The ruling did not reference any penalties for Preciado, stating that officials for the Pennsylvania State Horse Racing Commission and the Thoroughbred Racing Protective Bureau, an investigative agency owned by a collective of racetracks, “are continuing their investigation into this matter.”

Preciado is awaiting a ruling from the commission on an appeal of a 270-day suspension levied by the commission after six of his horses tested positive for clenbuterol in the spring. The case was complicated in August by the arrest of a former employee of Preciado’s who confessed that she had surreptitiously administered the drug to “all of” Preciado’s horses in March and April because of her dissatisfaction with Preciado.

The employee, a groom named Marian Vega who worked for Preciado from last October until mid-April, has been charged by the Pennsylvania attorney general’s office with one count of rigging a horse race.

The arrest occurred at the same time that Preciado’s appeals hearing was taking place. Alan Pincus, Preciado’s attorney, argued during the hearing that the arrest of Vega should exonerate Preciado from responsibility for the violations. Preciado has been allowed to continue training while the appeal is adjudicated.

Pincus on Wednesday declined to comment on the ruling involving Denzel, citing the pending report from the commission on the appeal.

Although the racing commission provided the ruling involving Denzel, officials for the racing commission did not respond to requests for comment.
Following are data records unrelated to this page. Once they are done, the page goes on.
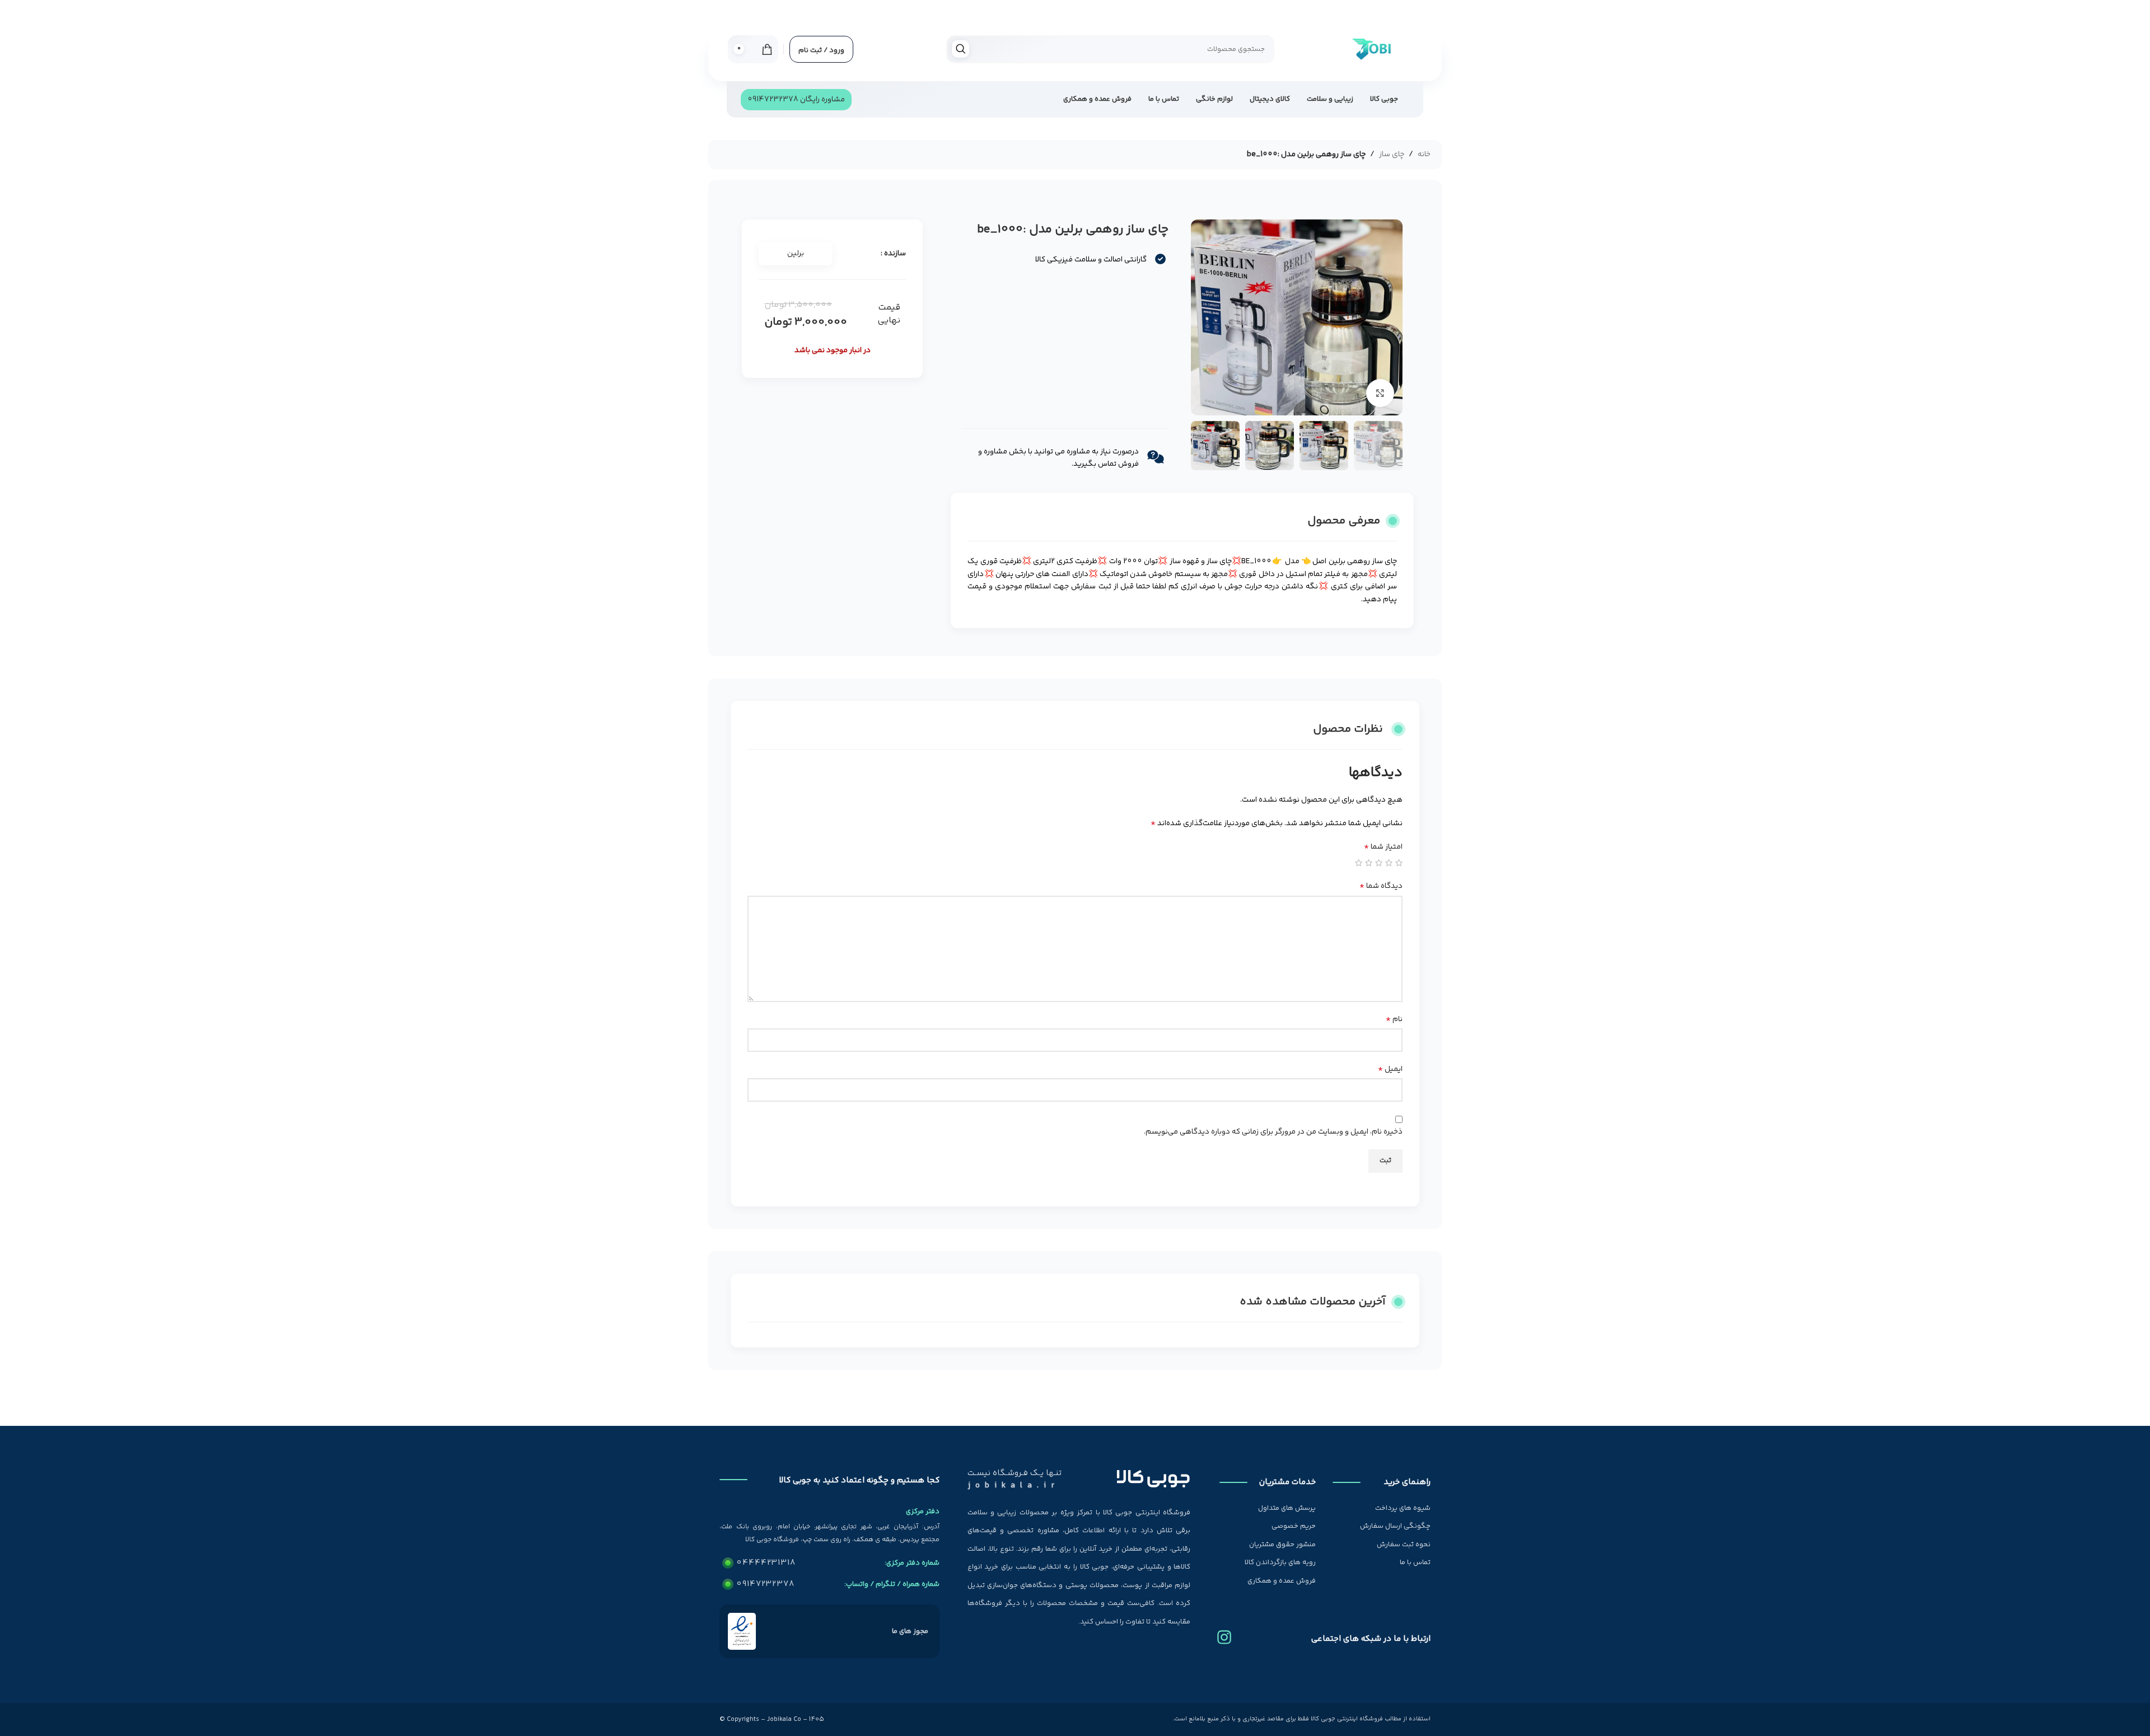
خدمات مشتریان (1287, 1482)
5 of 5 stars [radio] (1358, 863)
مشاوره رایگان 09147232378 (796, 99)
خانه (1424, 154)
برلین (795, 253)
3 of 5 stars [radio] (1378, 863)
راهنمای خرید (1407, 1482)
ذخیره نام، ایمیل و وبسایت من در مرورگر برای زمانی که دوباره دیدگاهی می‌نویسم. (1273, 1132)
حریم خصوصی (1294, 1526)
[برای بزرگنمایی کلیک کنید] (1380, 393)
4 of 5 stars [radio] (1368, 863)
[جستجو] (960, 49)
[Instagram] (1224, 1633)
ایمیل (1390, 1069)
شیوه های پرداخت (1403, 1508)
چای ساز (1391, 154)
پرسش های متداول (1287, 1508)
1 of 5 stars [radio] (1399, 863)
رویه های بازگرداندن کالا (1280, 1562)
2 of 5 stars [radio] (1388, 863)
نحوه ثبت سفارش (1404, 1544)
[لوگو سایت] (1371, 49)
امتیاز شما (1383, 847)
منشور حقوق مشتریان (1282, 1544)
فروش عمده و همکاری (1281, 1581)
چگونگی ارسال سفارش (1395, 1526)
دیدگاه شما (1381, 886)
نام (1394, 1019)
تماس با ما (1415, 1562)
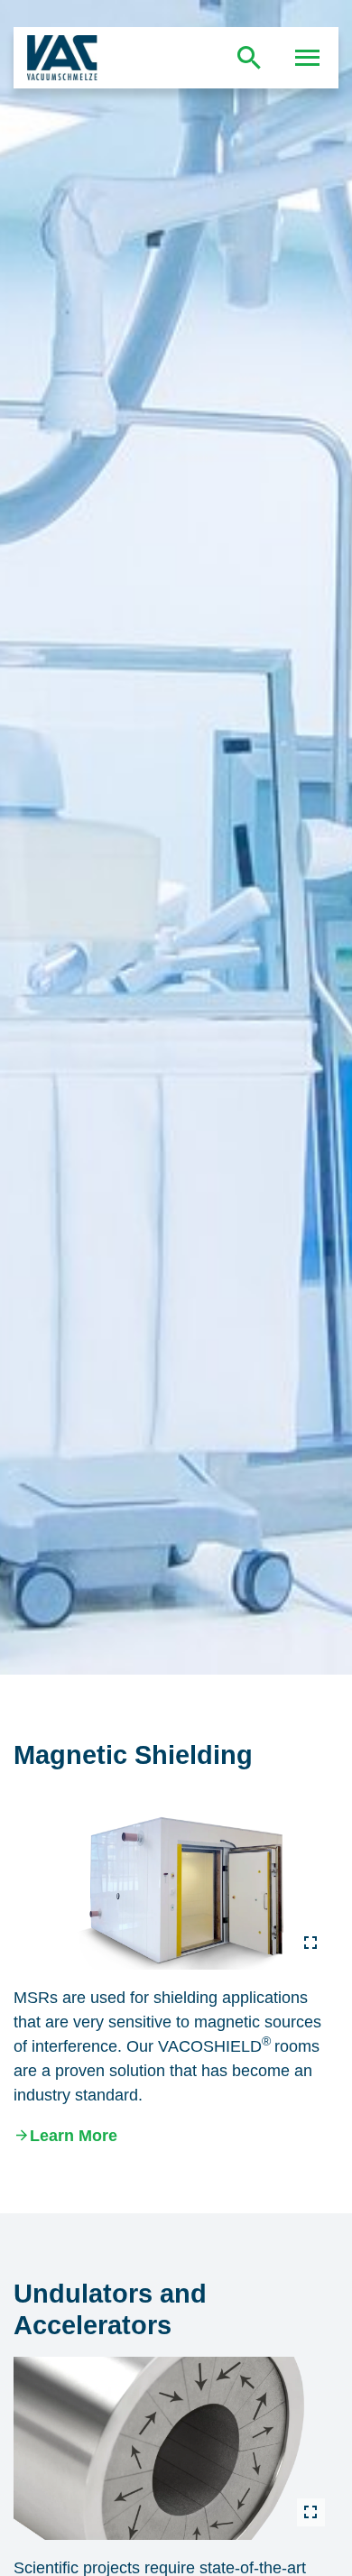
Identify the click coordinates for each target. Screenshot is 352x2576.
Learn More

Pincus has said that Preciado stopped using clenbuterol on his horses well before the positives this spring surfaced. The drug is a bronchodilator that can have steroid-like effects when administered regularly to horses, and state racing commissions began cracking down on the medication beginning several years ago, concurrent with new regulations intended to prohibit the medication from being administered within 14 days of a race.

Preciado, who won 159 races from 569 starts in 2015, also had a spate of positives for the medication in 2015 at Parx and Delaware Park.